Required action
Output all of the entries beneath, exactly as written.

[[ Records shown, beginning ]]

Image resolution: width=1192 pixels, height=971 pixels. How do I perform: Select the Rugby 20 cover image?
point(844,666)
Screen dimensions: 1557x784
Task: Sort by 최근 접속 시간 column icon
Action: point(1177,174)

[[ Records shown, end ]]

Response for this exercise
Image resolution: width=1192 pixels, height=971 pixels. How do I perform: Select the Rugby 20 cover image?
point(844,666)
Screen dimensions: 1557x784
Task: Sort by 최근 접속 시간 column icon
Action: point(1177,174)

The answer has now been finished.